**PROBLEM REQUIREMENTS:** Every record is to be returned as written, with no omissions.

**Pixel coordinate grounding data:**
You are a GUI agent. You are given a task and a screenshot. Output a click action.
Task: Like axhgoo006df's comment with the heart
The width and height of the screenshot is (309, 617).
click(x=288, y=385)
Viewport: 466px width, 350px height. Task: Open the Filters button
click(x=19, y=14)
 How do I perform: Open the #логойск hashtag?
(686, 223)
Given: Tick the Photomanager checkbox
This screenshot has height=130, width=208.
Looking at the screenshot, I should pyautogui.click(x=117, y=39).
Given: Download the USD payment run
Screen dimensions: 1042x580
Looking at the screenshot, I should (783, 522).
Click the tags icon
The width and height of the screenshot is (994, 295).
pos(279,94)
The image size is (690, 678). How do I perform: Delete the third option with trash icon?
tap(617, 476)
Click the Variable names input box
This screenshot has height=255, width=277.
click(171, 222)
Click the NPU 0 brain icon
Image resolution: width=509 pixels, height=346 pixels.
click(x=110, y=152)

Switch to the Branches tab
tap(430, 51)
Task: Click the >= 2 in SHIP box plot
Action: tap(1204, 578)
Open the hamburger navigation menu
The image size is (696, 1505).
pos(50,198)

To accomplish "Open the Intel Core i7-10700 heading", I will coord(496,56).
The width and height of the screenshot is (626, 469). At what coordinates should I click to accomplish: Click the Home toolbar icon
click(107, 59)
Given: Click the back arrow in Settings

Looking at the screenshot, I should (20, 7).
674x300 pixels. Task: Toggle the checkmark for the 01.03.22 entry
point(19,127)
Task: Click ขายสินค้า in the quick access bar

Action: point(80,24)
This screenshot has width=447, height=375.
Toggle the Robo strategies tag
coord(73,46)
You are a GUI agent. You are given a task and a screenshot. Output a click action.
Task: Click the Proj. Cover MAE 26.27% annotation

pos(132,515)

**EXPECTED ANSWER:**
You are a GUI agent. You are given a task and a screenshot. Output a click action.
Task: Like axhgoo006df's comment with the heart
The width and height of the screenshot is (309, 617).
click(x=288, y=385)
Viewport: 466px width, 350px height. Task: Open the Filters button
click(x=19, y=14)
 How do I perform: Open the #логойск hashtag?
(686, 223)
Given: Tick the Photomanager checkbox
This screenshot has height=130, width=208.
Looking at the screenshot, I should pyautogui.click(x=117, y=39).
Given: Download the USD payment run
Screen dimensions: 1042x580
Looking at the screenshot, I should (783, 522).
Click the tags icon
The width and height of the screenshot is (994, 295).
pos(279,94)
The image size is (690, 678). How do I perform: Delete the third option with trash icon?
tap(617, 476)
Click the Variable names input box
This screenshot has height=255, width=277.
click(171, 222)
Click the NPU 0 brain icon
Image resolution: width=509 pixels, height=346 pixels.
click(x=110, y=152)

Switch to the Branches tab
tap(430, 51)
Task: Click the >= 2 in SHIP box plot
Action: tap(1204, 578)
Open the hamburger navigation menu
The image size is (696, 1505).
pos(50,198)

To accomplish "Open the Intel Core i7-10700 heading", I will coord(496,56).
The width and height of the screenshot is (626, 469). At what coordinates should I click to accomplish: Click the Home toolbar icon
click(107, 59)
Given: Click the back arrow in Settings

Looking at the screenshot, I should (20, 7).
674x300 pixels. Task: Toggle the checkmark for the 01.03.22 entry
point(19,127)
Task: Click ขายสินค้า in the quick access bar

Action: point(80,24)
This screenshot has width=447, height=375.
Toggle the Robo strategies tag
coord(73,46)
You are a GUI agent. You are given a task and a screenshot. Output a click action.
Task: Click the Proj. Cover MAE 26.27% annotation

pos(132,515)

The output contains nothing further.